This week, President Julius Maada Bio signed into law the Prohibition of Child Marriage Act (2024).

“We welcome this historic law banning child marriage in Sierra Leone,” said Samira Daoud, Amnesty International Regional Director for West and Central Africa.

Daoud said this legislation, in criminalizing marriage for anyone under the age of 18, sought to protect girls from a deeply harmful practice that has long violated their rights and hindered their education, health and well-being.

“This represents a major step forward in the fight against gender-based violence,” the activist said.

Daoud called on the Sierra Leonean authorities to now take the necessary measures to ensure the full implementation of the law, including a national awareness raising campaign, especially focused in rural areas.

“We also urge other countries in West and Central Africa who have not done so, to outlaw child marriage,” Daoud said.

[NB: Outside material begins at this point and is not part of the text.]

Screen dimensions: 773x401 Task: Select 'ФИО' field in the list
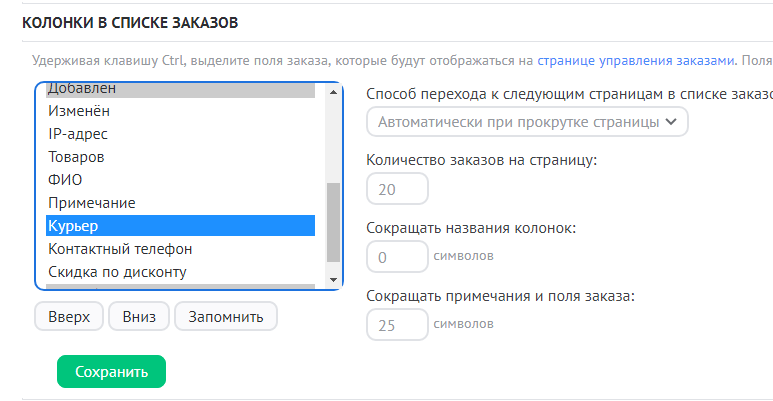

According to the United Nations Children’s Fund (UNICEF), West and Central Africa had the highest prevalence of child marriages in the world in 2023.

In Sierra Leone, 30 percent of women aged 20 to 24 years were first married or in union between 15 and 18.

Through a programme implemented in Burkina Faso, Senegal and Sierra Leone, Amnesty International has been working since 2017 to prevent and reduce child, early and forced marriage and female genital mutilation.

This is through education, awareness raising and advocacy, with a view to bringing about attitudinal and behavioural change and legislative reform in these countries.